One of Donald Trump’s personal valets has the coronavirus, as does Mike Pence’s press secretary and Ivanka Trump’s personal assistant (who has, allegedly, been working from home). In response, the White House has announced what USA Today describes as “extra precautions”:
President Donald Trump and Vice President Mike Pence will be tested daily for the virus, as will every staff member in close proximity to them. White House guests will be tested, workspaces will undergo regular deep cleaning, and staff will follow social distancing guidelines, undergo daily temperature checks and have their symptom histories reviewed, White House spokesman Judd Deere said Sunday.
The “extra” precautions are that they’re going to follow social distancing guidelines and clean the desks? What was the first round of precautions?
“This is probably the safest place that you can come to,” said new presidential chief of staff Mark Meadows, which is objectively false, because there are many “places” one could go—probably most of the other places in the world, at the moment—where people who have been directly exposed to a COVID-19-positive co-worker would respond by staying home or at least wearing a mask, something that Mike Pence, for example, has not done. Pence in fact reportedly made the grocery executives he met with Friday in Iowa, after he’d learned his own staff member had tested positive, take their masks off; later in the weekend his office shot down a report that he would be self-isolating—a proactive announcement that he would not be doing the right thing, in other words, and one that was issued by a gentleman named Devin O’Malley rather than vice presidential press secretary Katie Miller because, if you’ll recall, Katie Miller was infected by the coronavirus.
On Saturday night, one of the members of the Joint Chiefs of Staff got a positive coronavirus test result at the White House; he went home, and then Trump held the meeting with everyone who was left, and no one wore masks.

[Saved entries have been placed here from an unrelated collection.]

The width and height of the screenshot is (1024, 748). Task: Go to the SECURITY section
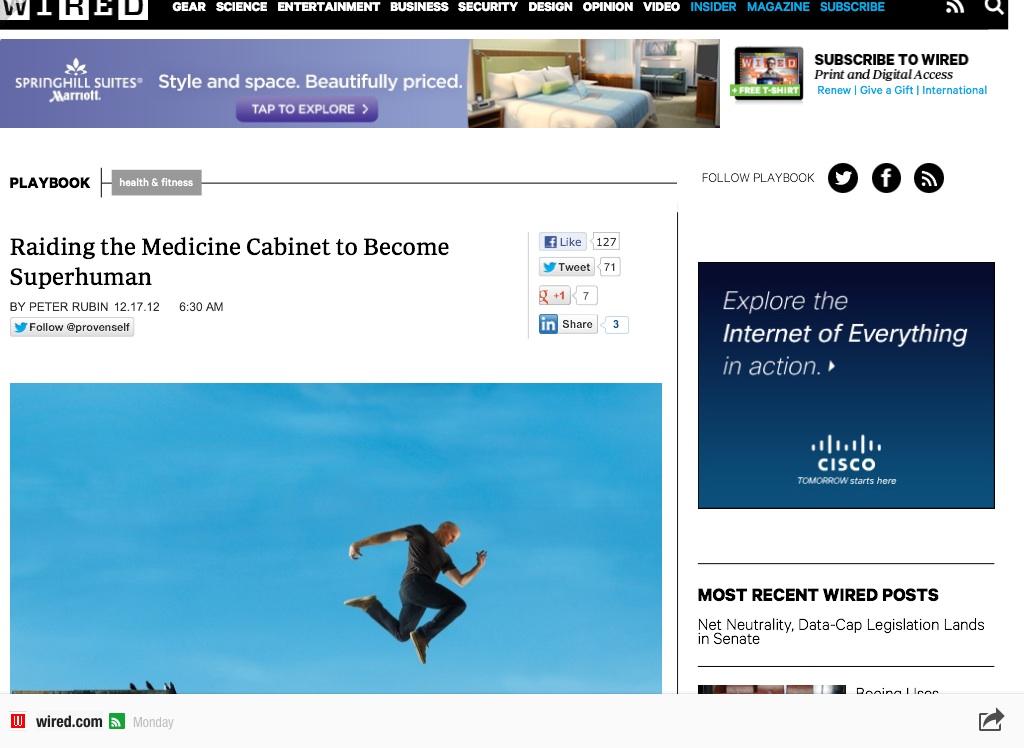tap(487, 7)
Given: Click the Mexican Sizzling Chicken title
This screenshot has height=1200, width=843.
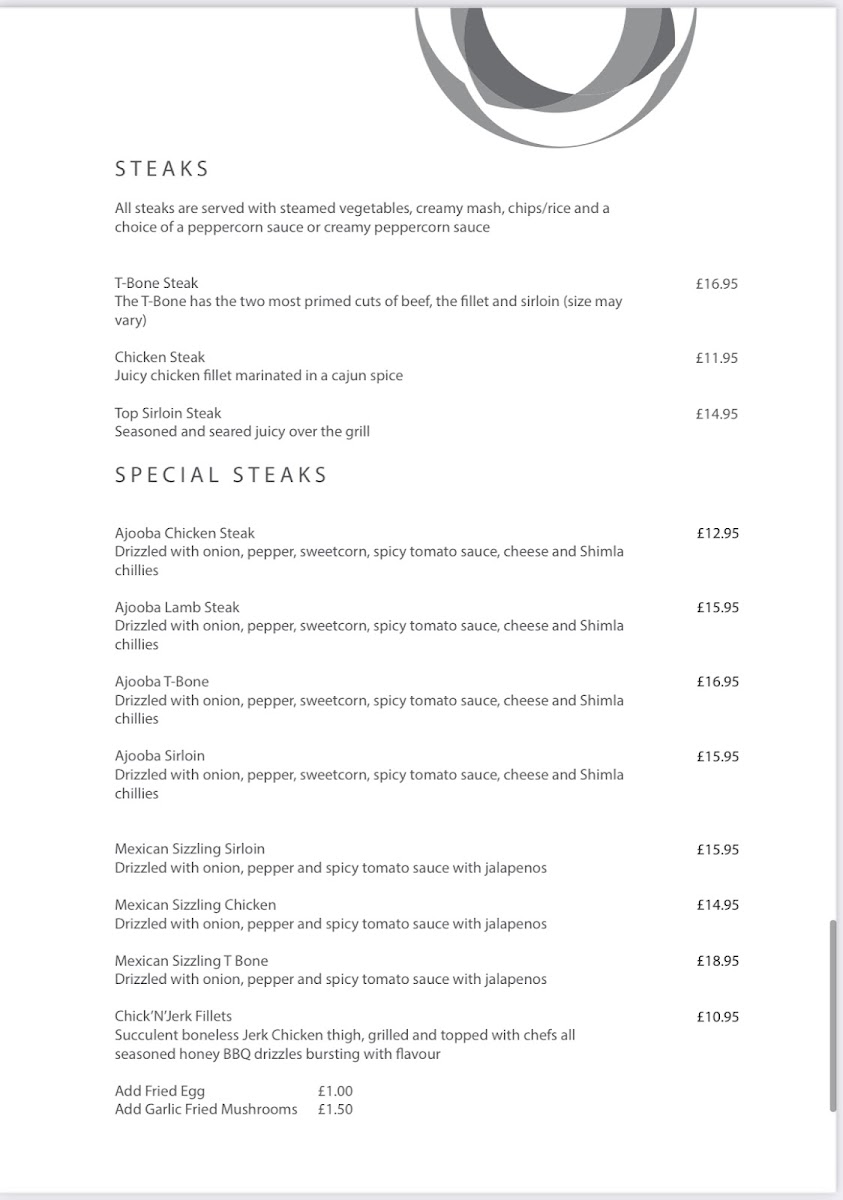Looking at the screenshot, I should click(195, 905).
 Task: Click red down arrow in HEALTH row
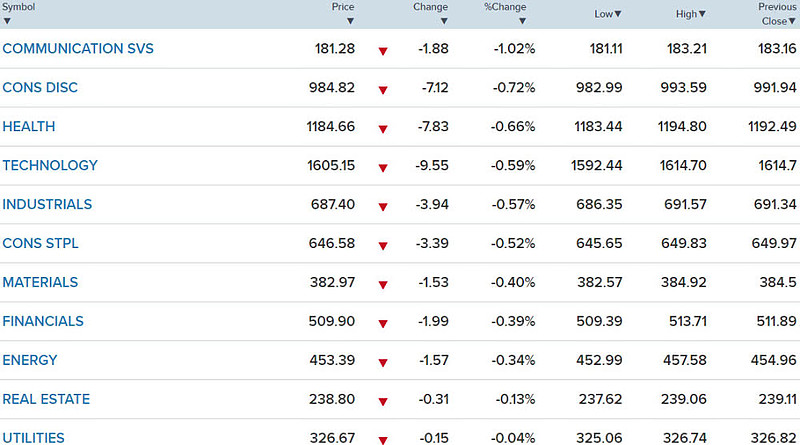(x=382, y=129)
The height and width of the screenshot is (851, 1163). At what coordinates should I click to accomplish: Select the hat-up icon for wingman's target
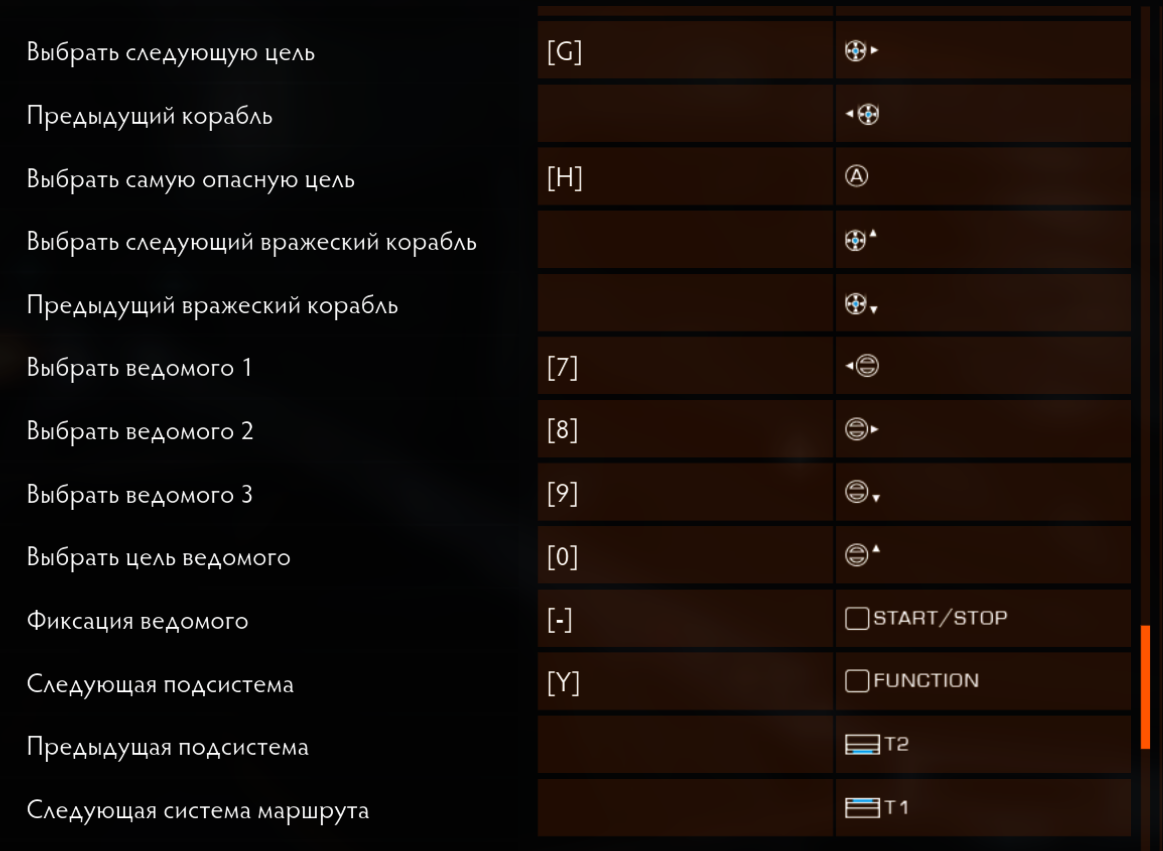[862, 554]
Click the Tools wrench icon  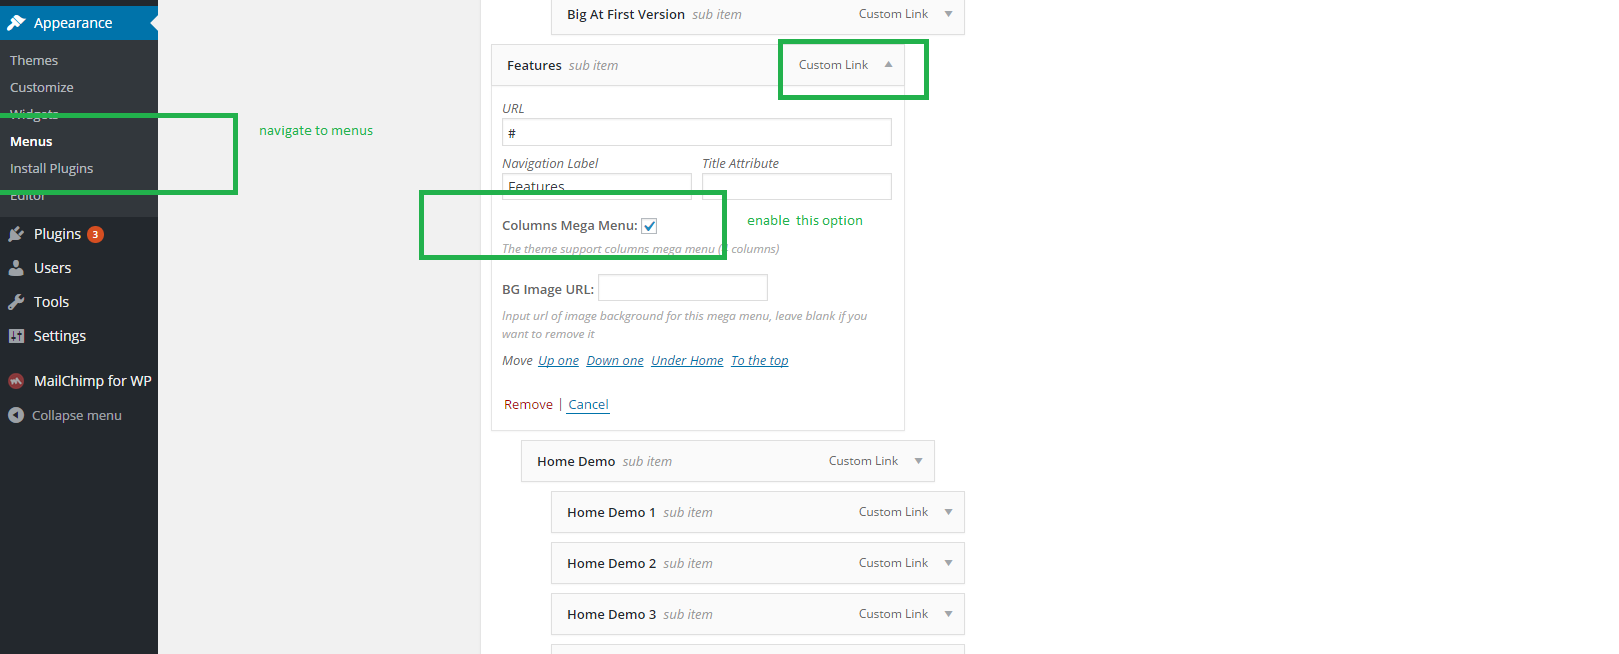16,302
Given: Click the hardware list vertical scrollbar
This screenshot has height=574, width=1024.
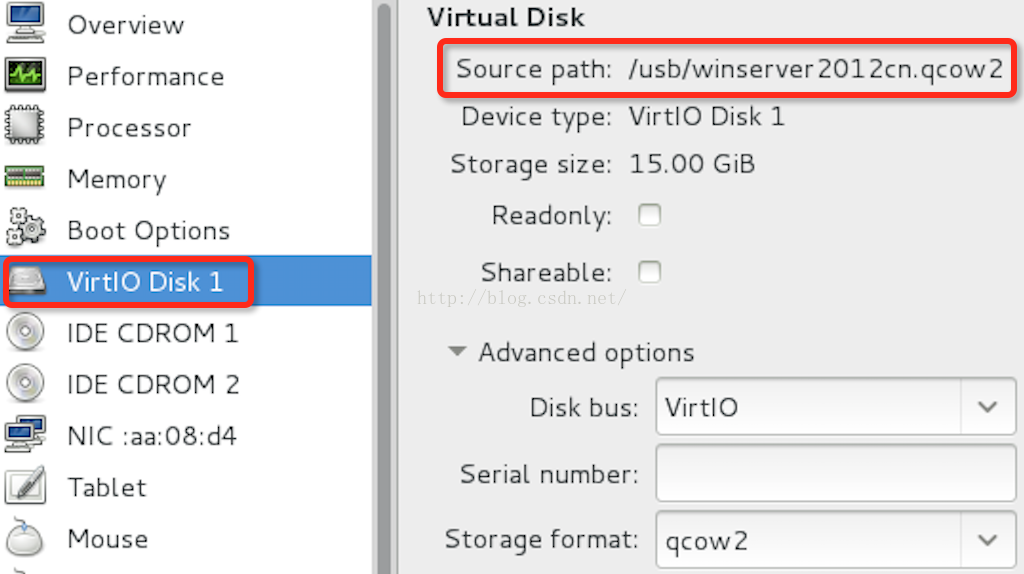Looking at the screenshot, I should [x=384, y=287].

Because the president only processes events as developments in a TV-mediated narrative about himself, rather than as data points that could help him form a model of an underlying reality that includes other human actors, his response to the people around him contracting the virus is about the effects it might have on his “message,” which is supposed to be that “the outbreak is waning”:
It is in this light and only this light that Trump’s response to the White House cases makes “sense,” in that he is treating the question of whether his aides have the coronavirus like he treats everything else—as a situation that will be resolved in his favor if he insistently demands a particular outcome. Often, this approach works well for him. But it will probably not prevent more people in the White House from getting COVID-19.